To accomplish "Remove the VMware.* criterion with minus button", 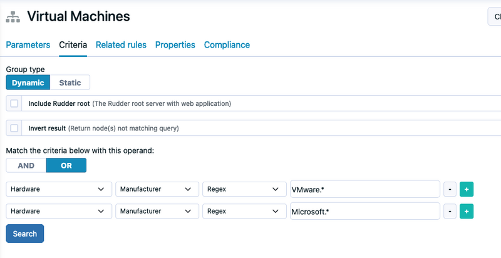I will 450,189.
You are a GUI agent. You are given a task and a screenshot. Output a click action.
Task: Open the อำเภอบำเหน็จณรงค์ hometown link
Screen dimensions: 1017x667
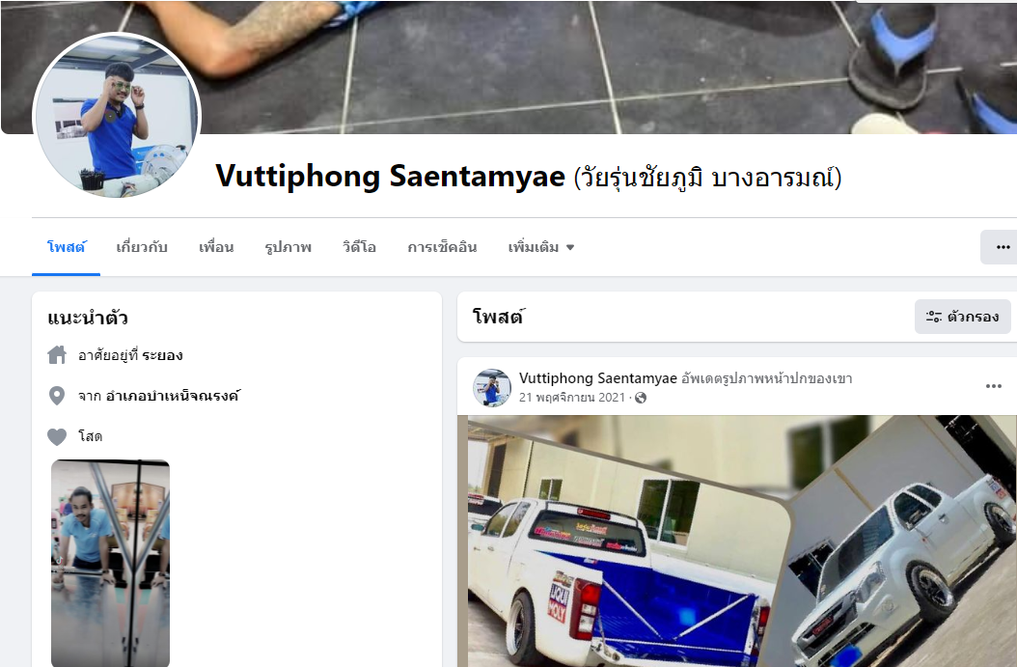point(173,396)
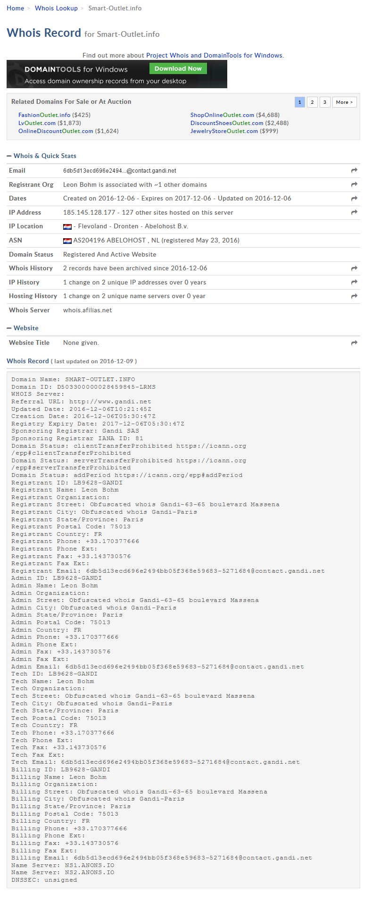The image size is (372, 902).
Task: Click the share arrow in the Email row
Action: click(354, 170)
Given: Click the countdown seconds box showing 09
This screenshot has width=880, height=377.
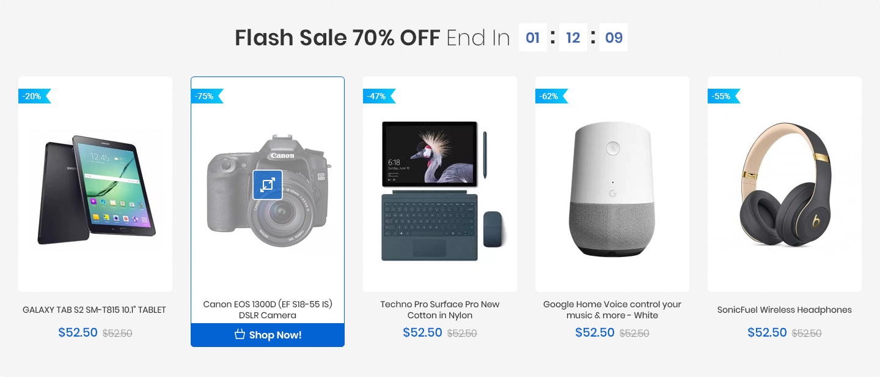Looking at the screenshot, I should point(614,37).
+===+
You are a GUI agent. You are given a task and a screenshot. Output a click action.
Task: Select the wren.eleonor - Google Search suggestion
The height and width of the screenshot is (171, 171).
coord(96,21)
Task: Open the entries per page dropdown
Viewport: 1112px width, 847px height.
+===+
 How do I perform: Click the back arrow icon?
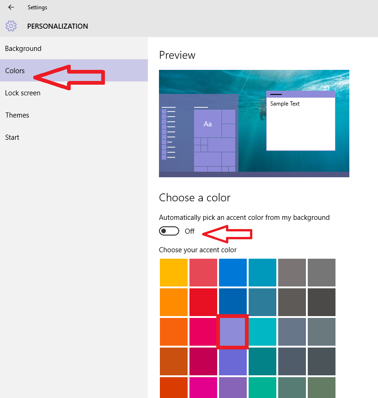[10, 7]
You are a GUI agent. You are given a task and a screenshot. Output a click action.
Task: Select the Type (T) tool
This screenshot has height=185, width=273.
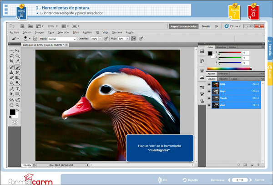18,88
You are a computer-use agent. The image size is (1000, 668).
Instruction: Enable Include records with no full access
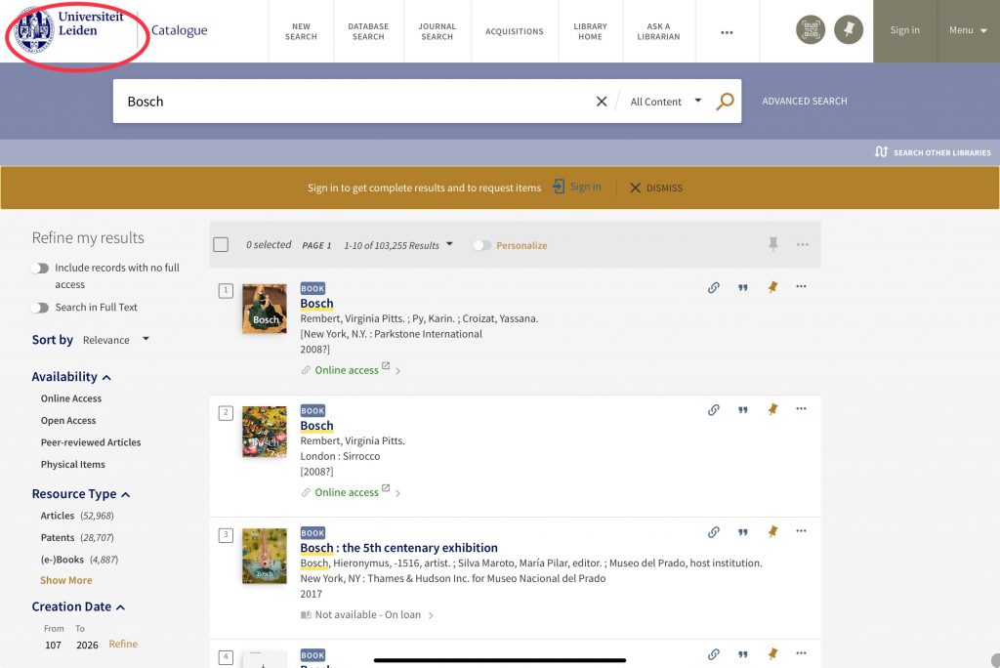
+===+
**TRAVAIL DEMANDÉ:** Recopiez à l'identique les lignes des entrées ci-dessus, en commençant à celle qui contient « Given: Click the » et en terminant à celle qui contient « Looking at the », ces deux lignes comprises. Omettez les images dans votre réponse.

**SOLUTION RÉDIGÉE:**
Given: Click the countdown seconds box showing 09
This screenshot has width=880, height=377.
Looking at the screenshot, I should point(614,37).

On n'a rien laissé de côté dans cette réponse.